I completed my (hopefully) final annual PhD review meeting a couple of weeks ago and one of the things that came out of the discussion was the need to do some more work on archaeological Linked Open Data datasets from the perspective of the data consumer. Up until now, I have largely focussed on the subject in the context of a data provider. In that context, I set about building a micro site that would be used to host LOD-compliant data for the Atsipadhes Korakias Peak Sanctuary Project and to use that LOD data to present a geospatial view onto the material findings at the project. The result can be seen at http://atsipadhes.linkedarc.net.
For my main PhD project website, http://linkedarc.net, I decided to build the RDF triplestore myself. I went for a hybrid triplestore in the end with MySQL serving as the actual datastore at the backend, with interfaces allowing for the MySQL data to be accessed by LOD data consumers.
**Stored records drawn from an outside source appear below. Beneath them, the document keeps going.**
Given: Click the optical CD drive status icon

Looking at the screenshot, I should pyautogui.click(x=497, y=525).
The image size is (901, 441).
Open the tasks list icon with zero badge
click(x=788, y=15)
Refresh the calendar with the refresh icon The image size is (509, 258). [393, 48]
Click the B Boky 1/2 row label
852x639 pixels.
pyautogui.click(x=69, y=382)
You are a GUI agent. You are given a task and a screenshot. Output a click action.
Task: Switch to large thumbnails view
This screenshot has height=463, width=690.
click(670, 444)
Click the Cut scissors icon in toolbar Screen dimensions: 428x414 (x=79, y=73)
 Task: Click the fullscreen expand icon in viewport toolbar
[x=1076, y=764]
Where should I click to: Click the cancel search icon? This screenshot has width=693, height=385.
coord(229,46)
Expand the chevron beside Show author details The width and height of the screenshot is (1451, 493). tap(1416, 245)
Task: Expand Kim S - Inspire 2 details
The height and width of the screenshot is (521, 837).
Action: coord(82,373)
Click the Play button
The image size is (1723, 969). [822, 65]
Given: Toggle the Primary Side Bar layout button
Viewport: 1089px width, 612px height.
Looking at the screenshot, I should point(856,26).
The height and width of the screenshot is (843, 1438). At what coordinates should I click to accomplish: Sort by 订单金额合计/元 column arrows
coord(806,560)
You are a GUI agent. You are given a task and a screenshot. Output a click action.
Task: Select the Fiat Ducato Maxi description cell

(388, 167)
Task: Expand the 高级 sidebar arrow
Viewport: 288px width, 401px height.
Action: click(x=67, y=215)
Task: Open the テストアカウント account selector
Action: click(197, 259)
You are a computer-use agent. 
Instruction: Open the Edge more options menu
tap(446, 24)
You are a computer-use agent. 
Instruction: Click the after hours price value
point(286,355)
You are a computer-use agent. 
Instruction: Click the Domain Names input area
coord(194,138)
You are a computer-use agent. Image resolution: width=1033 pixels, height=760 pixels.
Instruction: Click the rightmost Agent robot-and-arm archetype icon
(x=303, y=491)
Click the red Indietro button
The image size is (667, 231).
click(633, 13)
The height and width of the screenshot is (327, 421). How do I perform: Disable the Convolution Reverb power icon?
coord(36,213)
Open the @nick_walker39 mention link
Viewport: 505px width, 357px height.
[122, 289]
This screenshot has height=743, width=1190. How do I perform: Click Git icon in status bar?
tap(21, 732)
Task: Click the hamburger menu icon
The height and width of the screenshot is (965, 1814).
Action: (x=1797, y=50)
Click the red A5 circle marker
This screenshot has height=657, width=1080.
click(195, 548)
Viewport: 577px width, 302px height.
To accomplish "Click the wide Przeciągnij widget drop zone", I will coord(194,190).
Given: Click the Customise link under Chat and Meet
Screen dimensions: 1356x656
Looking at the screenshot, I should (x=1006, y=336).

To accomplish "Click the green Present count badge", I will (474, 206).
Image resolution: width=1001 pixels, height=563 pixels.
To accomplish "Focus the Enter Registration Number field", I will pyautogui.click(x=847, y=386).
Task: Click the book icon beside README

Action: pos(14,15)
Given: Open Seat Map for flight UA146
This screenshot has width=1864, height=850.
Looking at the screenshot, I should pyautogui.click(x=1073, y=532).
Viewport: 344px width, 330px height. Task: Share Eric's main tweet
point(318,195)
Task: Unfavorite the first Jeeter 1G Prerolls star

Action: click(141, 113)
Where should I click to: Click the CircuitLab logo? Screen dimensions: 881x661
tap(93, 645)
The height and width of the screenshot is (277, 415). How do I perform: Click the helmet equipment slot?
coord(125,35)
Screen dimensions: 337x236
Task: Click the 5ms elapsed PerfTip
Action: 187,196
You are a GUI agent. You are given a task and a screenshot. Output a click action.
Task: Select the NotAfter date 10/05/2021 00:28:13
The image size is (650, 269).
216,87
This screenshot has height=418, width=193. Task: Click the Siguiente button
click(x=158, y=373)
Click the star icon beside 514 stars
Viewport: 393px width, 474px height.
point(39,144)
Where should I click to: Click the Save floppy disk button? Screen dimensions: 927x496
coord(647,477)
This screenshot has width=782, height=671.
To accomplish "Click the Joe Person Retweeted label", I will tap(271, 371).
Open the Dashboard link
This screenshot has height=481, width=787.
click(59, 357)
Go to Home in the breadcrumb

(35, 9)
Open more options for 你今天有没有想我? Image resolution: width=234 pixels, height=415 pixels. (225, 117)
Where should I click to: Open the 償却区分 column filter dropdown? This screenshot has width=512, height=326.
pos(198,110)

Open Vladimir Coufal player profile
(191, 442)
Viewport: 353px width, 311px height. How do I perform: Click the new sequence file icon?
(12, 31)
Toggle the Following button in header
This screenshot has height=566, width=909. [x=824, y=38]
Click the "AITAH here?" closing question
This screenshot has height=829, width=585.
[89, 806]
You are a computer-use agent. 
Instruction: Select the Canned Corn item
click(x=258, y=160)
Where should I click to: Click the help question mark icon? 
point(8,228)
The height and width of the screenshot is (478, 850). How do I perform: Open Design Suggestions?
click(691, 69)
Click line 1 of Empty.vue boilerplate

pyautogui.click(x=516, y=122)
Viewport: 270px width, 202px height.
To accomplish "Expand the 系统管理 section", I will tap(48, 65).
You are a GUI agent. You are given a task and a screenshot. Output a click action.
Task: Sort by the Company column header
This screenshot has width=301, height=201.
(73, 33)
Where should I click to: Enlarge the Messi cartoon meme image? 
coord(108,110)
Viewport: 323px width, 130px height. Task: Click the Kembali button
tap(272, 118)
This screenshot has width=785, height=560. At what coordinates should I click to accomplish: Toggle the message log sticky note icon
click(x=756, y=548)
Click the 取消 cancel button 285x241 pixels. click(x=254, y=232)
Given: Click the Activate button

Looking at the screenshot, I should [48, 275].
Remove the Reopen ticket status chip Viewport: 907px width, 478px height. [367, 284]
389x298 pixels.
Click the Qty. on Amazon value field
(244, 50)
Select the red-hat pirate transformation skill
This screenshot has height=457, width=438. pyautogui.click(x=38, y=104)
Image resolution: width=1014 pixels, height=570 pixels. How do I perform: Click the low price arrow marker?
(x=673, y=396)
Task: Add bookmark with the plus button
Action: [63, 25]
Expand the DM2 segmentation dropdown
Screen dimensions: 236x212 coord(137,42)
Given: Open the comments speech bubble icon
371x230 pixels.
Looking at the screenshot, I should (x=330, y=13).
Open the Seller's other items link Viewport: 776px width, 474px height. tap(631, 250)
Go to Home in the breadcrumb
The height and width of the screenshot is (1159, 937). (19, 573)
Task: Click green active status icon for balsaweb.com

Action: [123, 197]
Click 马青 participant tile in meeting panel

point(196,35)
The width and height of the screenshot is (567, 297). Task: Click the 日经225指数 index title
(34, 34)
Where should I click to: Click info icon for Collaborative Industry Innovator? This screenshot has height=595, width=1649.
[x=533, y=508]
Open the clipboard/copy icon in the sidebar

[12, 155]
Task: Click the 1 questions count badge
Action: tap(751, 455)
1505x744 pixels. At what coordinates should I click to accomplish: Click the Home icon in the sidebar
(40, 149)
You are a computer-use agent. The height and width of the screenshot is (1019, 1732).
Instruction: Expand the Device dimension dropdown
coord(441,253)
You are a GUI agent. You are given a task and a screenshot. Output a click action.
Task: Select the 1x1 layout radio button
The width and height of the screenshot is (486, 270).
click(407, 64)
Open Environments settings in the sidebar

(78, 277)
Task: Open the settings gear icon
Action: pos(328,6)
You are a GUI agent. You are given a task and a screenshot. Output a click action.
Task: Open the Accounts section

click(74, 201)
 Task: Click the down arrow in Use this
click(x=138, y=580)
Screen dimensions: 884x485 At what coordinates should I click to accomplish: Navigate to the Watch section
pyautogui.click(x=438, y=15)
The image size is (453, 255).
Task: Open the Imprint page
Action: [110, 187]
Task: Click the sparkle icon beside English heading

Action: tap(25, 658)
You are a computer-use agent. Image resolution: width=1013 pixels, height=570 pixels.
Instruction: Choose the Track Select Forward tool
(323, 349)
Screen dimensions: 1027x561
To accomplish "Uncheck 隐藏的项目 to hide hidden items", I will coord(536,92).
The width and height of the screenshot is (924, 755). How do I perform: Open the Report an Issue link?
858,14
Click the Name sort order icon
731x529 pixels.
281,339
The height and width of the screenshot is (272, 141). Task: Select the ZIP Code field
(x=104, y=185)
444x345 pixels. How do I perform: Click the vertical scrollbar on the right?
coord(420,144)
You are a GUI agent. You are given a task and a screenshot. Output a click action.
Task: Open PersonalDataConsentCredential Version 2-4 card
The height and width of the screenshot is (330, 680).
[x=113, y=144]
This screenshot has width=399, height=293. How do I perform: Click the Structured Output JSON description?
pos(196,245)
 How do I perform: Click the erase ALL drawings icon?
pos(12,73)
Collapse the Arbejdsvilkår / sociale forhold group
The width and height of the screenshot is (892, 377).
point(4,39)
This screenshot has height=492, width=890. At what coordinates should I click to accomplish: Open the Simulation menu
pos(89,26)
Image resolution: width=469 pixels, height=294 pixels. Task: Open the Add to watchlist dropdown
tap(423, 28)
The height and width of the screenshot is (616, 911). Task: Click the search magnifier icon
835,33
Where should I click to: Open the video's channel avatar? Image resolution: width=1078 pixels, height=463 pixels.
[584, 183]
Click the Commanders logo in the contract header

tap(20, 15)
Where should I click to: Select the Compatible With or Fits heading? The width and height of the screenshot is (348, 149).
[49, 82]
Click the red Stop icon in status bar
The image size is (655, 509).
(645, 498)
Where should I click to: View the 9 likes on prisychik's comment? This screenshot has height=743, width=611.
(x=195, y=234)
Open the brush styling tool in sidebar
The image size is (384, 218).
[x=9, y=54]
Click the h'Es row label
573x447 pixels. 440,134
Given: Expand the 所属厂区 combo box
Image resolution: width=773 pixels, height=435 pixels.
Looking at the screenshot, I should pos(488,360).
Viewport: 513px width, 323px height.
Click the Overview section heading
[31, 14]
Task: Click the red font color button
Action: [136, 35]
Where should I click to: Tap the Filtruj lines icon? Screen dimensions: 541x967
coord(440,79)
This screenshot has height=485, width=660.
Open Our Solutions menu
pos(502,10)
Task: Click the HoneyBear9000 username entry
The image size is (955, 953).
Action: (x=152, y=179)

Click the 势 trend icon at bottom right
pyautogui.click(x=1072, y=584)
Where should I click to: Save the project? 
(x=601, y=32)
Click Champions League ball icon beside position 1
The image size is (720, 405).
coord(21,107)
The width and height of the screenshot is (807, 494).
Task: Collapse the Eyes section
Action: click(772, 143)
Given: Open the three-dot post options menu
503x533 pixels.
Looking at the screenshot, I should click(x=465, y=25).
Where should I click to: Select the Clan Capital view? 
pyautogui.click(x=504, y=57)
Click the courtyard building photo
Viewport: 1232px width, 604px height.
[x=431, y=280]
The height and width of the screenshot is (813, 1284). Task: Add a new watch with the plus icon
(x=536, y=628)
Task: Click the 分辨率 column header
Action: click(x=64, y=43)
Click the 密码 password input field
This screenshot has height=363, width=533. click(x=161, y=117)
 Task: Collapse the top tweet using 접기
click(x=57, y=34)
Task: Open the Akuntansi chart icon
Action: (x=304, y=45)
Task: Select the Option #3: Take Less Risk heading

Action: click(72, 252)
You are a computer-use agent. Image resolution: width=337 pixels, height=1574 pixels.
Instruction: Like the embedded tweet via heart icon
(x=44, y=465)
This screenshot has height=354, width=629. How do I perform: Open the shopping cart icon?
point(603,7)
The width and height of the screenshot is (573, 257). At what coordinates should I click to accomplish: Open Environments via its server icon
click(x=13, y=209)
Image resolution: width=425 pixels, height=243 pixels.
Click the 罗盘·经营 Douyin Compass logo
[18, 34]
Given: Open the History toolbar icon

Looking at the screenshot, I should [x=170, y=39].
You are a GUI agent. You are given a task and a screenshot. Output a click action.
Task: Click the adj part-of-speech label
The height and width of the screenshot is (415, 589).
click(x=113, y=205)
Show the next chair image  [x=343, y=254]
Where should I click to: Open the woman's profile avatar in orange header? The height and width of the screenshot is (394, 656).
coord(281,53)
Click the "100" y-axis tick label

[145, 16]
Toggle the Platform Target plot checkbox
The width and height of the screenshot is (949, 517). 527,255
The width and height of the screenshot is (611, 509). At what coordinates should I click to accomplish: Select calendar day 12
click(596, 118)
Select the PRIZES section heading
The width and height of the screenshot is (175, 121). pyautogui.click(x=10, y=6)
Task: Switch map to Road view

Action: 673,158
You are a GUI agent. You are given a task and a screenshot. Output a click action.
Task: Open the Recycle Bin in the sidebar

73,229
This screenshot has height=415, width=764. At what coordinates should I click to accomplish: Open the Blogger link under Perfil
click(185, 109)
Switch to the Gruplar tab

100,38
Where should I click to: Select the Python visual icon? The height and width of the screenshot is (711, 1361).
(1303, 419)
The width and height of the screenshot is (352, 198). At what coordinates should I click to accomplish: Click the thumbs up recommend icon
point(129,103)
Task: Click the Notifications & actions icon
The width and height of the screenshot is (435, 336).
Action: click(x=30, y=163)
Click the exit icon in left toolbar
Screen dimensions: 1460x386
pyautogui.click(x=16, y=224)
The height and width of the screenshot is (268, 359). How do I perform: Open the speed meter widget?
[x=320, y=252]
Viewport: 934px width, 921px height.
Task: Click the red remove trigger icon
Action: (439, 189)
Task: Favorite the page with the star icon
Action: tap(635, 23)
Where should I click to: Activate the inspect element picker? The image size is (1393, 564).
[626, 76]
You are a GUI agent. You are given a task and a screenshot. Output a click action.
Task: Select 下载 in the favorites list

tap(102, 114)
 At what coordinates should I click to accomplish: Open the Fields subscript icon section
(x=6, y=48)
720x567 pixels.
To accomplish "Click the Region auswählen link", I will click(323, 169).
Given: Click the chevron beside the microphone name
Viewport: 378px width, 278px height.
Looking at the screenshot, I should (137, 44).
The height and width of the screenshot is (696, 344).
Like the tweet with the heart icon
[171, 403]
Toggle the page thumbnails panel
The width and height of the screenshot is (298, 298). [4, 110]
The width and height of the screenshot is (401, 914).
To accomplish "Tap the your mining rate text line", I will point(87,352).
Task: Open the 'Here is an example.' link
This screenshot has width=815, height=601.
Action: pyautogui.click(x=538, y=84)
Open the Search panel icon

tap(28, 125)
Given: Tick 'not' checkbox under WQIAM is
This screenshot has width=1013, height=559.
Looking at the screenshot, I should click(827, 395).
For the Atsipadhes datastore I decided to have a look at some of the off-the-shelf RDF triplestore solutions and I was pleasantly surprised with how quickly and easily I managed to get Apache Jena with its Fuseki SPARQL interface up and running. In hindsight, I guess it pays to do a bit of background research before spending a few months building something from scratch. On the other hand, building a solution yourself always gives you a better appreciation of the substantive issues at play. Ultimately, the best approach probably lies somewhere in between.
The Atsipadhes site is pretty simple in terms of functionality and I like it for this reason. Single-function websites seem to be more the norm these days and this fits in nicely with the RDF data consumer model: establish an interesting way of accessing, crunching and displaying an LOD datastore and then create a defined site to achieve the objective. The Atsipadhes dataset includes about 4,500 figurine part finds. Each of these finds has been meticulously catalogued by the Atsipadhes project team, which is led by Dr Alan Peatfield and Dr Christine Morris. They were categorised in terms of their gender, form, gesture and fabric. My first job therefore was to create a standardised set of vocabularies that could then be used to construct the RDF data for the assemblage. The data was original created as a FileMaker Pro database and my first step was to export this as an Excel spreadsheet. I then exported this in turn as a CSV file and, having heard talk of Google Refine (now OpenRefine) at CAA2014, I used this app to clean up the data. I would wholeheartedly recommend using OpenRefine to help with the often-tedious problem of cleaning up data. Up until now, I have generally done this in Excel but there’s no doubt that OpenRefine adds a lot to the process.
I then needed a conceptual model with which to structure the data and I felt that it was about time that I got my teeth into CIDOC CRM, which is currently the most popular approach to providing a semantic model for your RDF data. I followed closely the implementation used by the excellent British Museum LOD service and for the archaeology specific conceptual modelling I employed English Heritage’s CRM-EH CIDOC CRM extension. Ultimately, this process resulted in my creating a four-level hierarchy of objects for the Atsipadhes data. A site object can contain trench objects, which can each contain level objects, which can each contain find objects.